Power ratings is what you and I were comparing here and they seem to yield the same rear wheel torque at any vehicle speed. (if they are running at the same power level)

You mention i was wrong in "everything " i had a said regarding power. can you be more specific? you make the comparison of the truck powered by F1 engine vs its normal low reving high torque engine. that was actually incorrect. If power ratings are the same, the same rate of work can be done by either, and this means the same rear wheel torque can be produced!

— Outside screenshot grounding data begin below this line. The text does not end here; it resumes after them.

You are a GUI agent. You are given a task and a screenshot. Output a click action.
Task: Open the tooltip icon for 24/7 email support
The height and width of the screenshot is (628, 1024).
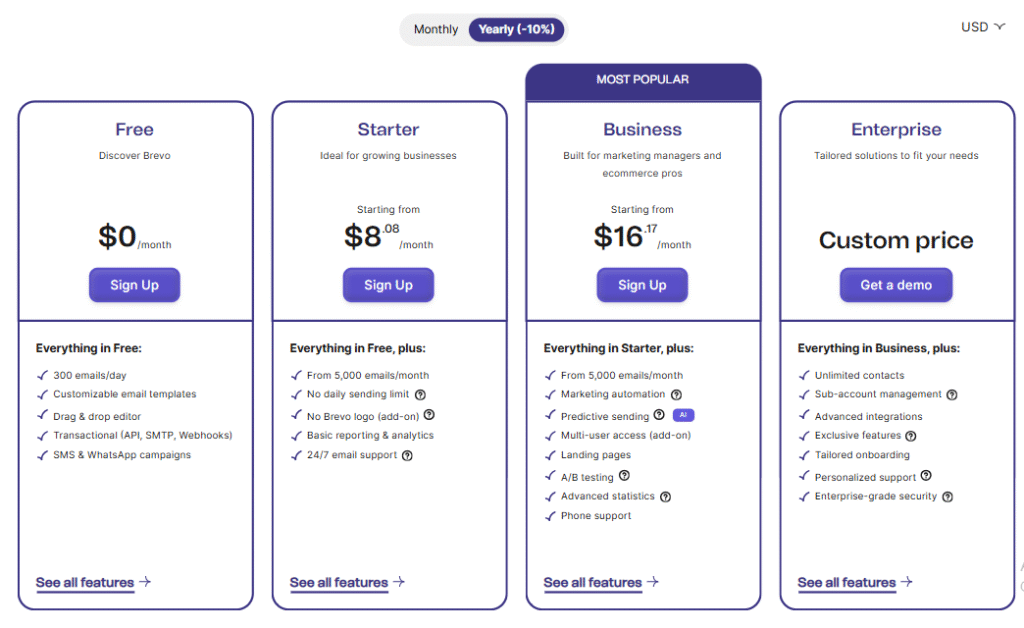[408, 456]

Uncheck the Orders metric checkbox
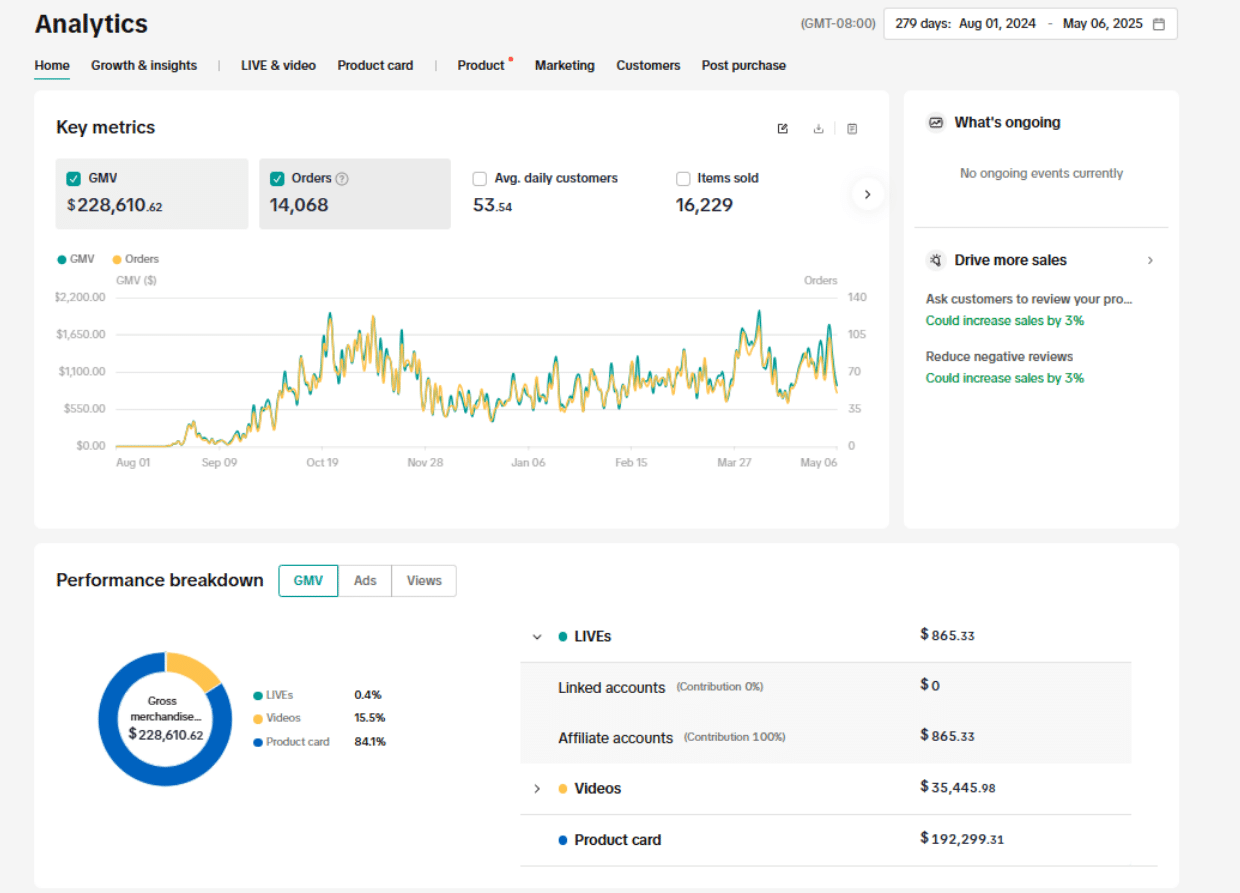coord(277,179)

In the electric motor and battery rating world, you get things rated in KW or KW-hours. unit measures of work. This indicates the potential rates of doing work. Is this wrong as well?

mk

 Quote by xxChrisxx You are pretty much wrong in everything you've just said regarding power. Read the links on how stuff works, or go to your amazon and buy a book on this subject. Until you realise your fundamental error in thinking you will never learn why you are going wrong. You are clinging to P=F*s, but if you'd acutrally read up on this you know that that relation is not what is heppening in reality. you will discorver its a mathemetical relation devised by people AFTER pissing about with torque and rpm and then doing lots of calculations to it for so long. You will also discover why its the torque that creates the force at the wheel NOT POWER. Until then there is nothing I can do to increase your inderstanding of this.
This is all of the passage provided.